Reviewing LevelDBPart III, WriteBatch isn’t what you think it is

time to read 26 min | 5198 words

One of the key external components of leveldb is the idea of WriteBatch. It allows you to batch multiple operations into a single atomic write.

It looks like this, from an API point of view:

   1: leveldb::WriteBatch batch;
   2: batch.Delete(key1);
   3: batch.Put(key2, value);
   4: s = db->Write(leveldb::WriteOptions(), &batch);

As we have learned in the previous post, WriteBatch is how leveldb handles all writes. Internally, any call to Put or Delete is translated into a single WriteBatch, then there is some batching involved across multiple batches, but that is beside the point right now.
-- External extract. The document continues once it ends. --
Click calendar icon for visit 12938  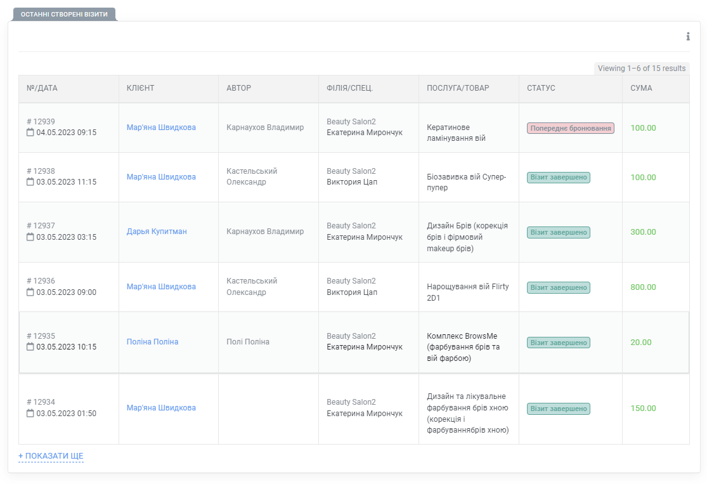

I dove into the code for WriteBatch, and immediately I realized that this isn’t really what I bargained for. In my mind, WriteBatch was supposed to be something like this:

   1: public class WriteBatch
   2: {
   3:    List<Operation> Operations;
   4: }

Which would hold the in memory operations until they get written down to disk, or something.

Instead, it appears that leveldb took quite a different route. The entire data is stored in the following format:

   1: // WriteBatch::rep_ :=
   2: //    sequence: fixed64
   3: //    count: fixed32
   4: //    data: record[count]
   5: // record :=
   6: //    kTypeValue varstring varstring         |
   7: //    kTypeDeletion varstring
   8: // varstring :=
   9: //    len: varint32
  10: //    data: uint8[len]

This is the in memory value, mind. So we are already storing this in a single buffer. I am not really sure why this is the case, to be honest.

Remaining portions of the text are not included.